Even more basic are questions about the nature of this other reality. Lucid dreaming shows that the dream world is amenable to real-time scientific investigation. We can beam down into the dream and execute specific experiments in order to test the dream world’s still-unknown laws of physics, laws that are also (weirdly) psychological laws.
For example, from inside the dream we can drop objects from buildings, test the consistency of dream matter, devise ways to measure how time passes. Not all dream action is random and whimsical. For example, whatever you focus on in a dream becomes more exaggerated. This is probably because whenever we attend to an element in memory, all of its associations get activated. So if we stare at a dream tree then all our ideas about trees pile up in front of us. There is no external world to keep a lid on things. Another example: Whatever we expect to happen in a dream usually does. This is because our minds are not neutral – all our learned and hard-wired assumptions about the world run free in our dreams like escaped felons.

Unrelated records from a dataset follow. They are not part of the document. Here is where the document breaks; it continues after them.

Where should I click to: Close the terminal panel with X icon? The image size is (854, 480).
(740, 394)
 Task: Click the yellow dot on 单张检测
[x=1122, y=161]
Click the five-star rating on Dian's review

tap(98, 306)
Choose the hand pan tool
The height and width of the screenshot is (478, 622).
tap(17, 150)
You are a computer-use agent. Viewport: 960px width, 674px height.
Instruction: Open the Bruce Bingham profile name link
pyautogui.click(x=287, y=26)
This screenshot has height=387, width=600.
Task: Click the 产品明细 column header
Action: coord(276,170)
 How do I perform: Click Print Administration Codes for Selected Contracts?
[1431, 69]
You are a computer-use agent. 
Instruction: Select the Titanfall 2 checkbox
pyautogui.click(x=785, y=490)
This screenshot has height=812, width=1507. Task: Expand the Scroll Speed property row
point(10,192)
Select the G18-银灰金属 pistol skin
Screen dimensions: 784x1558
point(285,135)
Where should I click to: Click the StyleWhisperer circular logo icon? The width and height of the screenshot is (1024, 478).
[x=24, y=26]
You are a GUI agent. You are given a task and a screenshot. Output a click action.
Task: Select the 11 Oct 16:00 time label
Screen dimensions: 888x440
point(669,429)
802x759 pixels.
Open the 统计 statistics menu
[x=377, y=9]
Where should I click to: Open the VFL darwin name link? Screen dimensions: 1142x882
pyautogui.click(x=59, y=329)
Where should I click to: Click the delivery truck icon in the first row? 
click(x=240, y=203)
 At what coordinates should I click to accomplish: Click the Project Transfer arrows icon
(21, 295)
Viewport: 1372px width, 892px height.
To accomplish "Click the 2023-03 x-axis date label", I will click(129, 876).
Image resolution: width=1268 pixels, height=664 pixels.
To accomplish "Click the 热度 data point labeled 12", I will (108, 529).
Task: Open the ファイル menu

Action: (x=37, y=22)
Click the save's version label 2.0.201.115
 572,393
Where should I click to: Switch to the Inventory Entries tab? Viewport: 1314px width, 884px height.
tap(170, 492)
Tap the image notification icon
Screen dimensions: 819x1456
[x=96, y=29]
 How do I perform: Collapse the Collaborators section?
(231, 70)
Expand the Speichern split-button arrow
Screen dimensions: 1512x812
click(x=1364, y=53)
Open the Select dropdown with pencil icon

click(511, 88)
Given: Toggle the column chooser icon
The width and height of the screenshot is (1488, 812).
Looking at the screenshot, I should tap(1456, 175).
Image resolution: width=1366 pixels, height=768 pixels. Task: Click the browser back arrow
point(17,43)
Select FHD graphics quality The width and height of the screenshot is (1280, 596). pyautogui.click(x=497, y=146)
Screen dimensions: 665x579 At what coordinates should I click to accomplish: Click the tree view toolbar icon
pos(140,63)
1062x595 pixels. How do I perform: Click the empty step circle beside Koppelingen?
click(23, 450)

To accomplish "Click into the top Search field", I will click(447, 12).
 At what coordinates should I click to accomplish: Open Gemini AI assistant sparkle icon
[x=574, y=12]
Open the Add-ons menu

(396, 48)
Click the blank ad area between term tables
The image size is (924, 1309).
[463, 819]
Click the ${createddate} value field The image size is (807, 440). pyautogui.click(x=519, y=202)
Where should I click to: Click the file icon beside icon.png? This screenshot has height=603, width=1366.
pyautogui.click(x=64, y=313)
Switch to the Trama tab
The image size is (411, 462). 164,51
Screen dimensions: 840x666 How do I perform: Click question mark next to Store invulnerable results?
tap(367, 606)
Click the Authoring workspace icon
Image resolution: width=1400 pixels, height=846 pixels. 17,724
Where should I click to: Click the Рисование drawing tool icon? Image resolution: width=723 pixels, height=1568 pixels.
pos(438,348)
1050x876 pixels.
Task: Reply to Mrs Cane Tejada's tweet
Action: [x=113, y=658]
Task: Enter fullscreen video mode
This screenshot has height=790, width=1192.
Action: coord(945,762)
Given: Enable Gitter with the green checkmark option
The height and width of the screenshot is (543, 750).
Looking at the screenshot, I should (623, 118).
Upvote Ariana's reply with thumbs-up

Lucid dreaming is still not widely understood, so exploration is in its infancy. One day scientists and their dream slide rules will Morse-code reports back to their co-investigators up in the waking world. There is also the possibility that as we begin to explore our own internal processes, we may learn something about the external world too, distorted and reflected back into our dreams in ways we’ve hardly begun to appreciate. Until then the whole exploratory endeavour is thrillingly DIY – anyone can join in on the action.